Dans le cadre de l’Union pour la Méditerranée (UPM), l’Agence française de développement (AFD) crée la Facilité d’investissement de soutien économique à la Méditerranée (FISEM). Doté de 250 millions d’euros, ce nouvel instrument d’investissement en fonds propres permettra d’aider les PME de la région à faire face à la crise.
Depuis la création de l’UPM, il y a un an, l’AFD a considérablement renforcé son activité en Méditerranée où ses investissements ont augmenté de 28% en un an. Ses financements devraient s’élever à six milliards d’euros sur les cinq prochaines années.
L’Agence apporte des réponses concrètes pour :
Ses projets portent notamment sur le développement urbain, l’eau et l’assainissement (dépollution de la Méditerranée), l’appui aux entreprises et les énergies de substitution (Plan solaire méditerranéen).
Partenaire de longue date des pays du Bassin méditerranéen, l’AFD a vu ses activités monter en puissance durant ces dernières années. Entre 2002 et 2008, les engagements de l’AFD en Méditerranée ont quadruplé pour atteindre en cumulé 3,5 milliards d’euros, soit un quart des activités du groupe. Ils devraient s’élever à 6 milliards d’euros sur la période 2009-2013, dont environ 20 % en faveur du secteur privé.

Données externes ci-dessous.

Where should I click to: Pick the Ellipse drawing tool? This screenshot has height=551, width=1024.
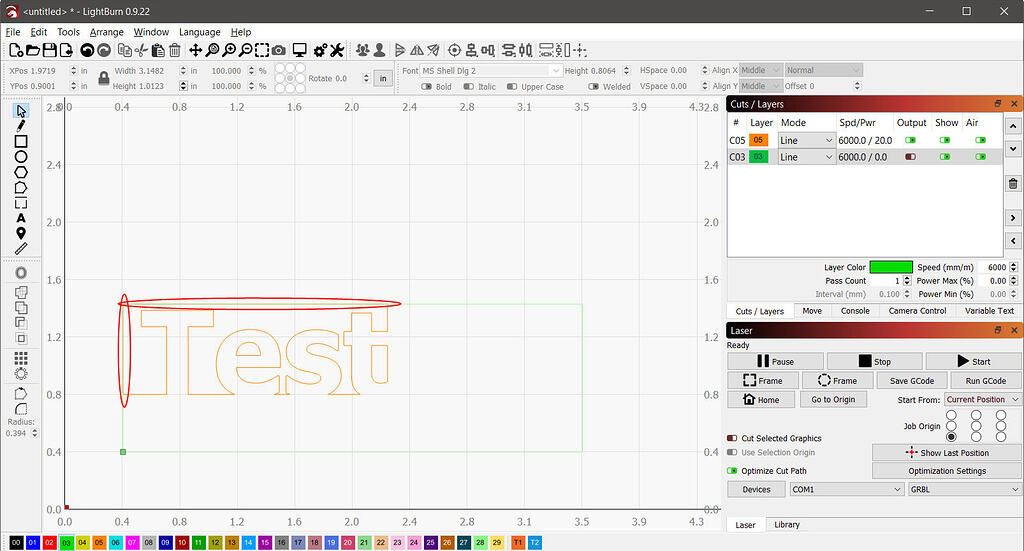click(x=21, y=157)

Les pays du Bassin Méditerranéen sont aujourd’hui confrontés à un resserrement des contraintes de financement et à la transmission de la crise financière à l’économie réelle. Les entreprises de la rive sud de la Méditerranée, dépendantes des marchés du nord, souffrent par contrecoup de la récession.
Elles ont des difficultés croissantes d’accès aux financements bancaires qui, avant même la crise, constituaient un besoin structurel. Les marchés bancaires locaux font face à un tarissement des liquidités. La désaffection de certains investisseurs privés ou institutionnels crée par ailleurs des incertitudes sur la mise en œuvre de grands projets industriels.
Créée en complément des outils financiers existants dans la région pour aider le secteur productif, notamment les PME, à faire face à la crise, la FISEM est gérée par l’AFD en partenariat avec Proparco, sa filiale dédiée au secteur privé.
Doté de 250 millions d’euros, ce nouvel instrument apportera un appui financier aux PME à travers des prises de participation directes ou via des fonds d’investissement. Il agira sur la recapitalisation du secteur bancaire et financier afin d’accroître ses capacités d’intervention en faveur des PME.
Il participera enfin au financement des grands projets industriels afin d’agir sur la croissance et de stimuler le tissu des PME et des sous-traitants locaux.
Au-delà de l’apport en financements, la FISEM favorisera l’adoption de normes environnementales et sociales.
Établissement public, l’Agence française de développement (AFD) agit, depuis plus de soixante ans, pour combattre la pauvreté et favoriser le développement dans les pays du Sud et dans l’Outre-mer. Elle met en œuvre la politique de développement définie par le Gouvernement français.
Présente sur le terrain dans plus de 50 pays, l’AFD finance et accompagne des projets qui améliorent les conditions de vie des populations, soutiennent la croissance économique et protègent la planète :
En 2008, l’Agence a consacré près de 4,5 milliards d’euros au financement d’actions dans les pays du Sud et en faveur de l’Outre-mer. Ces financements concernent notamment la scolarisation de 7 millions d’enfants, l’approvisionnement en eau potable de 4,4 millions de personnes et le soutien de 370 000 emplois dans le secteur productif. Les projets d’efficacité énergétique sur la même année permettront d’économiser 3,3 millions de tonnes de CO2 par an.
PROPARCO est une institution financière de développement détenue de manière conjointe par l’Agence française de développement (AFD) et par des actionnaires privés du Nord et du Sud.
La société à pour mission de catalyser les investissements privés dans les pays émergents et en développement, en faveur de la croissance, du développement durable et de l’atteinte des Objectifs du Millénaire (OMD).
Née il y a trente ans de la conviction que le secteur privé est un acteur clé du développement, PROPARCO a triplé son capital en 2008.
PROPARCO finance des opérations économiquement viables, socialement équitables, soutenables sur le plan environnemental et financièrement rentables.
La Société investit dans un champ géographique allant des grands pays émergents aux pays les plus pauvres. L’Afrique concentre 55% de son activité. PROPARCO propose une palette complète d’instruments financiers permettant de répondre aux besoins spécifiques des investisseurs privés dans les pays en développement.
En 2008, PROPARCO a octroyé 800 M€ à travers plus de soixante projets dans plus de trente pays.